Copy out word for word the stretch of the news report below on Finland and Nato, from "Finland’s president and" through "the Soviet Union.".

## Source excerpt

· · · ·

Russia hits east Ukraine as war pushes Finland closer to Nato

Nadiia, the wife of Lubomyr Savchuk, who died on May 9 near the town of Zolote in Luhansk region, at his funeral in the village of Staryi Yarychiv, Lviv, on Thursday

(Picture: REUTERS)

Russian forces pounded areas in Ukraine’s east on Thursday, including the last pocket of resistance in besieged Mariupol, as a war that is redrawing Europe’s security map pushed Russia’s neighbour Finland closer to joining Nato.

Finland’s president and prime minister said on Thursday that the Nordic country should apply “without delay” for membership in the Western alliance, founded in part to counter the Soviet Union.

The announcement means Finland is all but certain to apply to - and be accepted in - the military alliance whose members are committed to mutual defence, though the process could take months to complete. Neighbouring Sweden could do the same within days.

Russia’s Foreign Ministry warned the country would take retaliatory “military-technical” steps and said the move would “inflict a serious damage to the Russian-Finnish relations as well as stability and security in Northern Europe”.

Nato’s support of Ukraine - particularly by supplying weapons - has been critical to Kyiv’s surprising success in stymieing Russia’s invasion, which began on February 24.

Many observers thought Moscow’s larger and better-armed military would be hard to stop, but the Ukrainians have bogged Russian troops down and thwarted their goal of overrunning the capital.

Nato members say they are helping Ukraine defend itself but are eager to stress they are not directly involved in the war. But a top Russian official said the West’s supply of weapons and training posed a growing threat the fighting could spill into “an open and direct conflict between Nato and Russia”.

Dmitry Medvedev, the deputy head of Russia’s Security Council chaired by President Vladimir Putin, said that “there is always a risk of such conflict turning into a full-scale nuclear war, a scenario that will be catastrophic for all”.

· · · ·

## Recorded information
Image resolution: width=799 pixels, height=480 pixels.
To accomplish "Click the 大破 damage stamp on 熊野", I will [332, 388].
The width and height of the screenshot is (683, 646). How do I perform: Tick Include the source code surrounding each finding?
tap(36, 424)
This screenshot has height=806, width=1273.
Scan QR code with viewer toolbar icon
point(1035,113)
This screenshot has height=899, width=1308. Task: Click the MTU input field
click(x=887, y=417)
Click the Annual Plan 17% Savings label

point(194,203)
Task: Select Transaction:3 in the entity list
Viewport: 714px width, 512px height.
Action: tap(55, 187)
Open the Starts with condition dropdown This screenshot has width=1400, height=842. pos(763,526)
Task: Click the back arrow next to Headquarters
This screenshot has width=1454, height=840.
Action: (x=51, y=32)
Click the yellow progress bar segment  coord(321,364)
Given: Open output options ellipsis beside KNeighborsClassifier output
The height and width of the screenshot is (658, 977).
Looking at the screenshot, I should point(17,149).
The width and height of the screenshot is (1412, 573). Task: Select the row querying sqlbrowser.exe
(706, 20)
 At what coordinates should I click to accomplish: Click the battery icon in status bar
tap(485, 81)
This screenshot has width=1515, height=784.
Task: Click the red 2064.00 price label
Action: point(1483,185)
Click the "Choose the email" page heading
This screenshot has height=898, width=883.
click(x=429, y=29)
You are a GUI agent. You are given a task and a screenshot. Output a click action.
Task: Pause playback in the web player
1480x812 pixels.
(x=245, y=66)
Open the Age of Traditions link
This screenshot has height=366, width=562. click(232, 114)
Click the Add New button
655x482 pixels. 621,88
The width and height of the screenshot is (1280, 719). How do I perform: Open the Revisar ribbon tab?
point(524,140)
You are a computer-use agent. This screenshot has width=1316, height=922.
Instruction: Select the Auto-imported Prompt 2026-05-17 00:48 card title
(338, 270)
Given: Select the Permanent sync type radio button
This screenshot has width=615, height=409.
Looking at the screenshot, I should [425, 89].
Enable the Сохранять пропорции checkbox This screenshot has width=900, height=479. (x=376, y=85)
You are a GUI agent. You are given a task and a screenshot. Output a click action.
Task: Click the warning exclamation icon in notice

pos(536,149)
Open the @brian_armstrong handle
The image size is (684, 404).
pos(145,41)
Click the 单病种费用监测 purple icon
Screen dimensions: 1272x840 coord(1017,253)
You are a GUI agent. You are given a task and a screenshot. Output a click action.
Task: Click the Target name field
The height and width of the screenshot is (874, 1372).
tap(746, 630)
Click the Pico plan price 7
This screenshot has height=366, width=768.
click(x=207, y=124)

· · · ·

## Output of the exercise
Finland’s president and prime minister said on Thursday that the Nordic country should apply “without delay” for membership in the Western alliance, founded in part to counter the Soviet Union.